Jared pushed his now-empty plate aside and pulled the bag into the void left behind. He reached in and pulled out … a runner’s backpack, complete with hydration bladder and drinking tube. Then he did look at his mother. “I have one of these,” he said, thinking even as he did that he sounded like an ungrateful kid at Christmas.

Despite that, she smiled at him. “I know. You have one for here. I thought I’d get you a backpack you could keep at my apartment so that you always have one handy.”

A million emotions bounced around his brain, but he couldn’t catch hold of any of them. He didn’t want to be touched by the thoughtfulness or upset at the significance or anything else he might be feeling.

“Thanks,” he said, knowing that was the right answer at least.

“You’re welcome,” she said. She came around the breakfast bar to hug him, and he allowed it, even if he didn’t hug her back.
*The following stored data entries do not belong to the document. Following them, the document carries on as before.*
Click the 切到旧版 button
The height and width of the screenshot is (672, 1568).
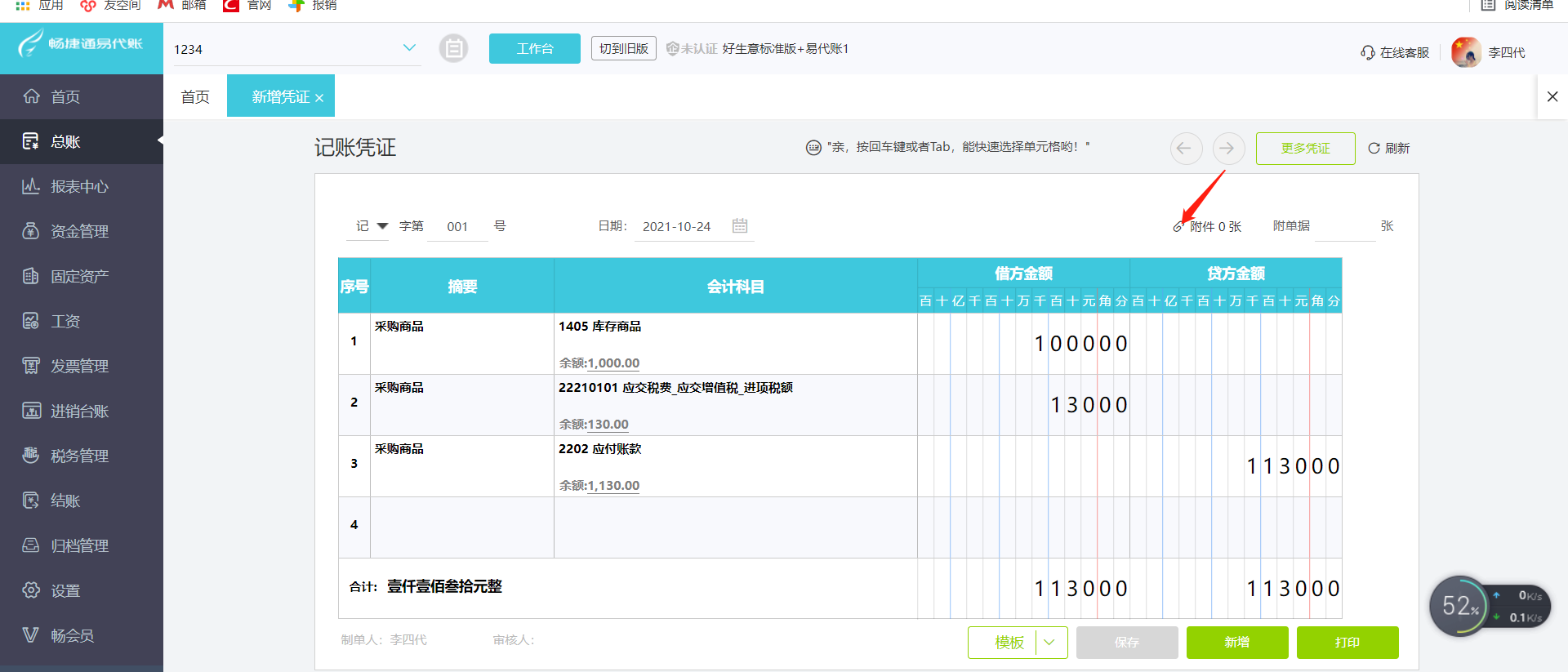624,49
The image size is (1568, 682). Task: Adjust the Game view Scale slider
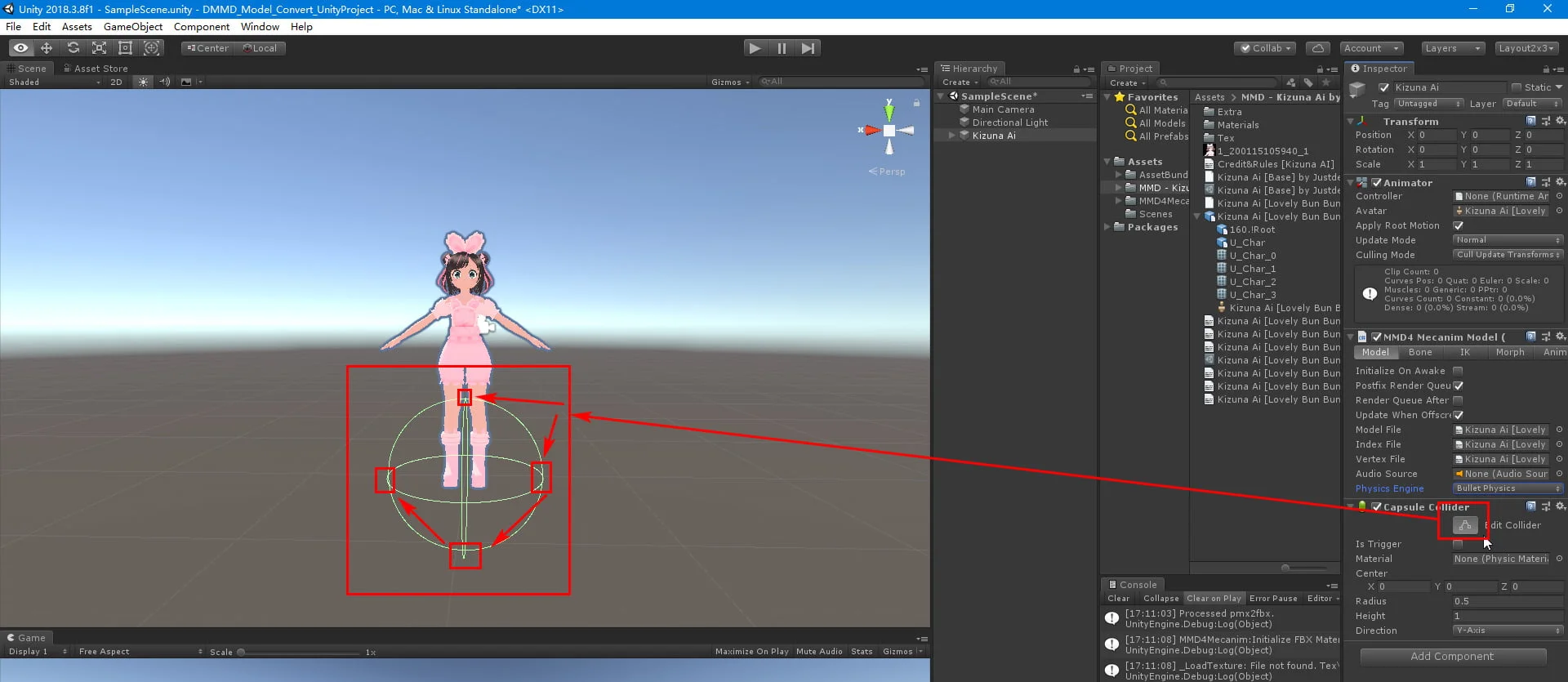coord(241,653)
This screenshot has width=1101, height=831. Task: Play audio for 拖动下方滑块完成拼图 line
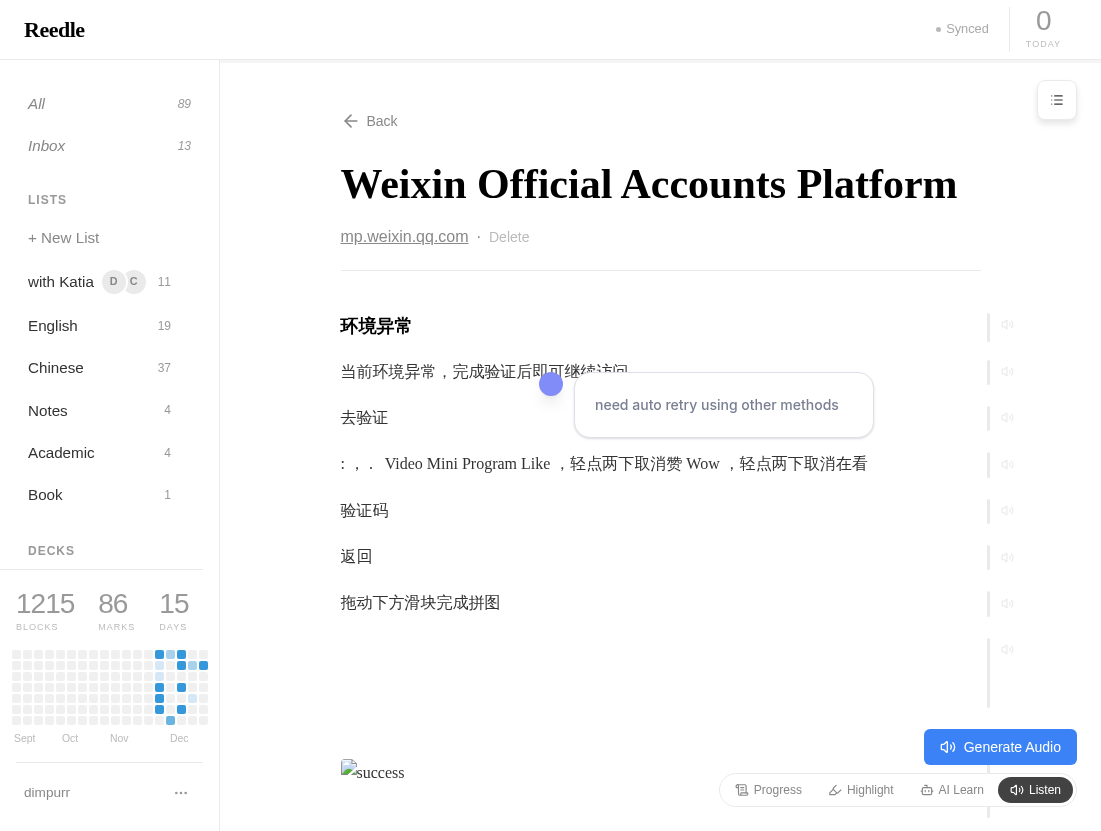tap(1007, 603)
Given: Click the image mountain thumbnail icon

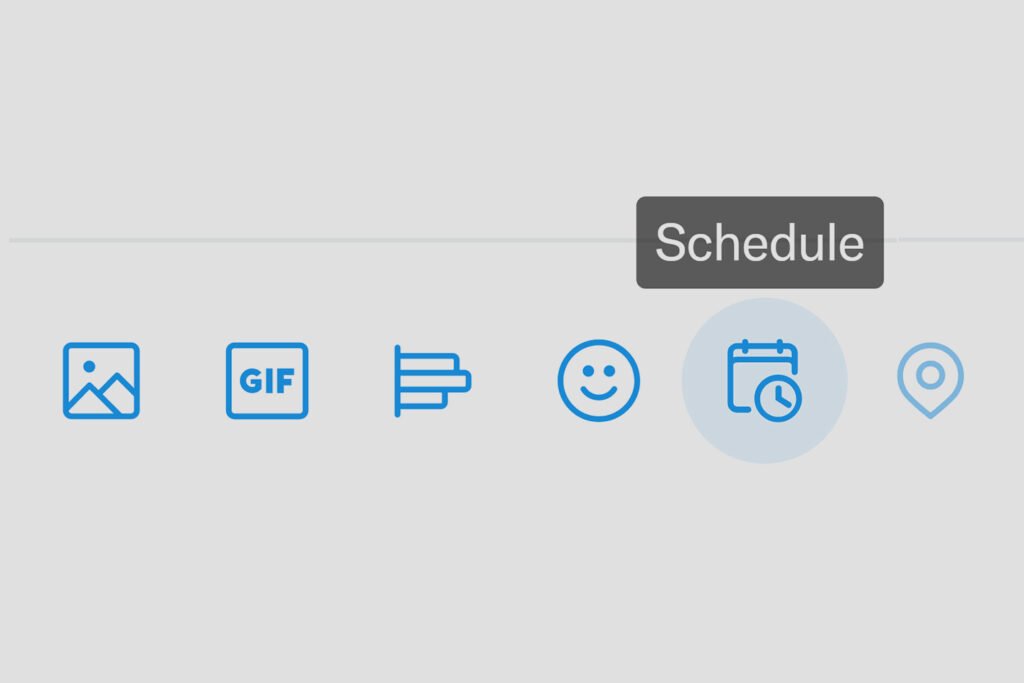Looking at the screenshot, I should (100, 380).
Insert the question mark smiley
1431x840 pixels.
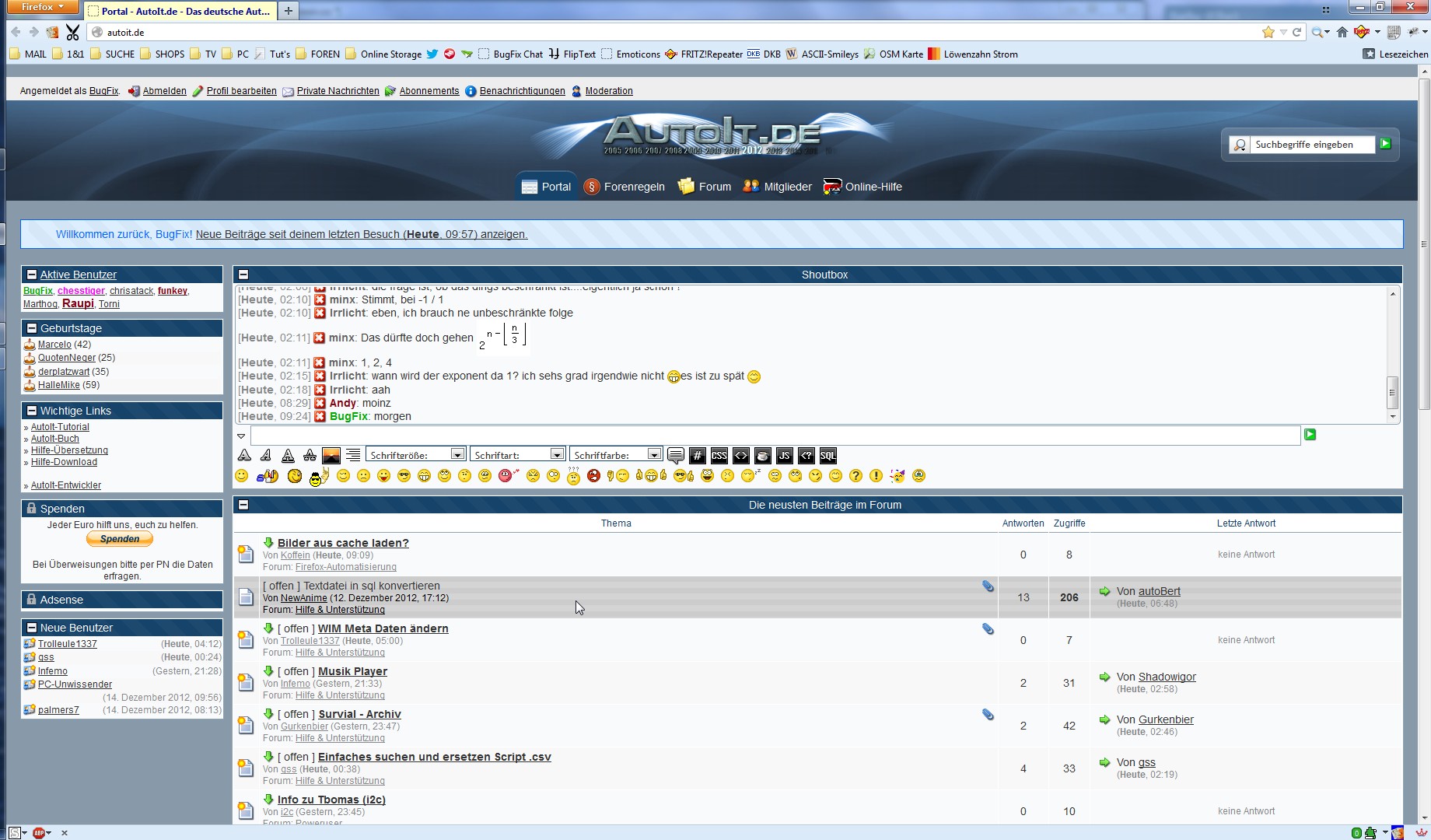[x=855, y=476]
He wanted to. He just had this feeling that if he opened up, everything in the world was going to come spilling out and he wouldn’t know how to bottle it again. He did lean in, though, and he couldn’t help noticing that she smelled the same, like lavender. She’d taken her shower stuff with her or bought more once she was out. At least something felt familiar. Unchanged. It unclenched something in his gut, and he pulled away before it could spread.

Mom gave him a last squeeze before letting go. Then she looked back and forth between Jared and Emily, “So, what should we do until your father comes home?” Her face contorted when she said your father, but weirdly, like she was trying not to let it and the effort was too much for her. “He wants to go out and talk about things tonight, so I guess we’ll officially be off in the morning, but that doesn’t mean we can’t start our time together now. Game? Movie? Ice cream?”

“Yes!” Emily answered instantly.

Mom laughed. “Yes to which?”

“Any of it. All of it. Jared, what do you think?” Emily looked at him so hopefully. He wasn’t in the mood for a game and all that interaction, but he could probably sit through a movie, as long as they could decide on one, and ice cream sounded pretty good, maybe a Coke float to combine sugar and caffeine.

“Sure, ice cream and a movie would be good. As long as you don’t choose a chick flick. Then you’re on your own.”

“Got it,” Mom said. “Something brimming with testosterone. Maybe explosions. But ice cream first.”